*: update documentation for webhook authorizer

docs/admin/kube-apiserver.md

@@ -56,8 +56,9 @@ kube-apiserver
       --advertise-address=<nil>: The IP address on which to advertise the apiserver to members of the cluster. This address must be reachable by the rest of the cluster. If blank, the --bind-address will be used. If --bind-address is unspecified, the host's default interface will be used.
       --allow-privileged[=false]: If true, allow privileged containers.
       --apiserver-count=1: The number of apiservers running in the cluster
-      --authorization-mode="AlwaysAllow": Ordered list of plug-ins to do authorization on secure port.
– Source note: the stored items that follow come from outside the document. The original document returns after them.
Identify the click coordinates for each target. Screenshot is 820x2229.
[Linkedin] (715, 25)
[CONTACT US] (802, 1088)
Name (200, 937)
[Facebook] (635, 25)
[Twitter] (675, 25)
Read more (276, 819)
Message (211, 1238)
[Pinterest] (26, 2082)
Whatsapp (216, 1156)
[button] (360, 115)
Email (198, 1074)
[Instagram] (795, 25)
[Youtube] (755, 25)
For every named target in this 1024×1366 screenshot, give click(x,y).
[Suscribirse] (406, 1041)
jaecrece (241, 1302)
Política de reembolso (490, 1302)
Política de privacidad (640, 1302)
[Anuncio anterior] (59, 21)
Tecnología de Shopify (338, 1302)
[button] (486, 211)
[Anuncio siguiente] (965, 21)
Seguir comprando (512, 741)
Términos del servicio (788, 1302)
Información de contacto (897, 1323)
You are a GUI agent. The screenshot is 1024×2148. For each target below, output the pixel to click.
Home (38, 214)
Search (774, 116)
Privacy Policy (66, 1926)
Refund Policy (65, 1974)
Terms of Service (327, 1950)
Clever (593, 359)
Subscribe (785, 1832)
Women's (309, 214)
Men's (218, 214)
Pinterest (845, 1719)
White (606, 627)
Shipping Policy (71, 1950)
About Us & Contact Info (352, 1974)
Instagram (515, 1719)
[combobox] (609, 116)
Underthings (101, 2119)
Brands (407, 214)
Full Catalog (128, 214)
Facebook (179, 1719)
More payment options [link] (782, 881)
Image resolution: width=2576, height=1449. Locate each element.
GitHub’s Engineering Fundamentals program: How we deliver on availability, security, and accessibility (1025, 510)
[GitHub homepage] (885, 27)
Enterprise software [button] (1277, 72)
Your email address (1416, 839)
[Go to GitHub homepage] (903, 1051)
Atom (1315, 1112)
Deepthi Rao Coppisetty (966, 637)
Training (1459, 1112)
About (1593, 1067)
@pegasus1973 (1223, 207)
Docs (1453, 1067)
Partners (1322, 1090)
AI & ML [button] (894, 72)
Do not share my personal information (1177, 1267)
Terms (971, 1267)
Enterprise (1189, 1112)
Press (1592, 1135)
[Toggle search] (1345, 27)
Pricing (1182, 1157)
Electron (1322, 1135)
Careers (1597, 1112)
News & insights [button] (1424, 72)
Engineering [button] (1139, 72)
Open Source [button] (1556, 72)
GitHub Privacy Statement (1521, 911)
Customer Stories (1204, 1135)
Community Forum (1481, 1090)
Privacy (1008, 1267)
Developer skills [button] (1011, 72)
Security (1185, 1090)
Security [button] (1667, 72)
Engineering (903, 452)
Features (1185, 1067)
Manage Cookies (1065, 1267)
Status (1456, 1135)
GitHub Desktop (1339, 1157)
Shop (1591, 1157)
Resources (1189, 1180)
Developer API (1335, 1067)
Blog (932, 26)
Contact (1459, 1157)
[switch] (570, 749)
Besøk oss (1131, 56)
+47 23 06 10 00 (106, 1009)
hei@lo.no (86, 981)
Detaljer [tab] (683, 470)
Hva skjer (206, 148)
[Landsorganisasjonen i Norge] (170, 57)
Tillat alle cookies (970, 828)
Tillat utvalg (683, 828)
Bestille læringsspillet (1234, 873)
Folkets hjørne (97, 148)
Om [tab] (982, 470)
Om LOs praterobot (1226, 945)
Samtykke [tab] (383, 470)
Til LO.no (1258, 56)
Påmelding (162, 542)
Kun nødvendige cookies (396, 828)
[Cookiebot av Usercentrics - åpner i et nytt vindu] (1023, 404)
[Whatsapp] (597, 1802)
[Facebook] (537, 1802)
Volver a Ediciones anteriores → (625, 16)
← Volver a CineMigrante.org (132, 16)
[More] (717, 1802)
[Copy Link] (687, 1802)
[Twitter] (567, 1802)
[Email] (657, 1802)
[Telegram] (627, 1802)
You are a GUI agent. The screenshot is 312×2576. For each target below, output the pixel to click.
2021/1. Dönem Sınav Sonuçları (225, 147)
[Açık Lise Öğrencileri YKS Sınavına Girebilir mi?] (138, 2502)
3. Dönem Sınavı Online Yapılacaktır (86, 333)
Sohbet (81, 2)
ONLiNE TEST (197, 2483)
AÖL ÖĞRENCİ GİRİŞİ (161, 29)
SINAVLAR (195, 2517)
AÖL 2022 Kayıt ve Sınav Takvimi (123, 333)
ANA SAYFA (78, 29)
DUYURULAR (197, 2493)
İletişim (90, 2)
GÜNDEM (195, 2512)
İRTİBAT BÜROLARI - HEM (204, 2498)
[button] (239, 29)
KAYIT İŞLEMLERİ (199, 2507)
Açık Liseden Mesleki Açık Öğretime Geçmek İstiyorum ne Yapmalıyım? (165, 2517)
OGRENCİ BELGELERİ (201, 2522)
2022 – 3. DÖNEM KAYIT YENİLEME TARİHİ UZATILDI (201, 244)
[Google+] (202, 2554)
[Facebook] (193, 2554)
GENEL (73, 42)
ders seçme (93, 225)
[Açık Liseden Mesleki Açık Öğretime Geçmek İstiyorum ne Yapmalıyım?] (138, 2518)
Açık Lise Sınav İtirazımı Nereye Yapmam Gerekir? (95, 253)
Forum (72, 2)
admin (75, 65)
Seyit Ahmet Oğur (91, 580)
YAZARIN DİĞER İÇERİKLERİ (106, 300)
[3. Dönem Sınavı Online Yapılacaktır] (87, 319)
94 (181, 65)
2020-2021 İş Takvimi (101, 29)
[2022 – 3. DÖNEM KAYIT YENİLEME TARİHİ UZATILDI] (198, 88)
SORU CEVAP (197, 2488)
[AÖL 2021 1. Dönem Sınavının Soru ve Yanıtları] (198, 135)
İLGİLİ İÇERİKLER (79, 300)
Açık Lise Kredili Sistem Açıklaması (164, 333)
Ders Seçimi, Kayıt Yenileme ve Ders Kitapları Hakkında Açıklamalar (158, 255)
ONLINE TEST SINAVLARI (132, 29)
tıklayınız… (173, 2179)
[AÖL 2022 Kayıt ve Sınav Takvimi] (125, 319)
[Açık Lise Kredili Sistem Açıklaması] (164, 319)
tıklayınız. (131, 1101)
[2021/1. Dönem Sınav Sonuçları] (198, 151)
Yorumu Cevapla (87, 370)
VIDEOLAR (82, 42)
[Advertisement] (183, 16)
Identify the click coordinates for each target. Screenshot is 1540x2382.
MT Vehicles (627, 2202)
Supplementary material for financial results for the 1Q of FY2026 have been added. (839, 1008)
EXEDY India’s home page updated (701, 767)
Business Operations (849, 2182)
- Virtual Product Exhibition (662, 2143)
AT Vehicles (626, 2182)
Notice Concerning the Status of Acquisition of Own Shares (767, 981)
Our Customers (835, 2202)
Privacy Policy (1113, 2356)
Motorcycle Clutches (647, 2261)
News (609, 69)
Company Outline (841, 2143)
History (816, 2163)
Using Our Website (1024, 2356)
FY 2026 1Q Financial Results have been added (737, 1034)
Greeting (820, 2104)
Comma-delimited list of: AlwaysAllow,AlwaysDeny,ABAC
+      --authorization-mode="AlwaysAllow": Ordered list of plug-ins to do authorization on secure port. Comma-delimited list of: AlwaysAllow,AlwaysDeny,ABAC,Webhook
       --authorization-policy-file="": File with authorization policy in csv format, used with --authorization-mode=ABAC, on the secure port.
+      --authorization-webhook-config-file="": File with webhook configuration in kubeconfig format, used with --authorization-mode=Webhook. The API server will query the remote service to determine access on the API server's secure port.
       --basic-auth-file="": If set, the file that will be used to admit requests to the secure port of the API server via http basic authentication.
       --bind-address=0.0.0.0: The IP address on which to listen for the --secure-port port. The associated interface(s) must be reachable by the rest of the cluster, and by CLI/web clients. If blank, all interfaces will be used (0.0.0.0).
       --cert-dir="/var/run/kubernetes": The directory where the TLS certs are located (by default /var/run/kubernetes). If --tls-cert-file and --tls-private-key-file are provided, this flag will be ignored.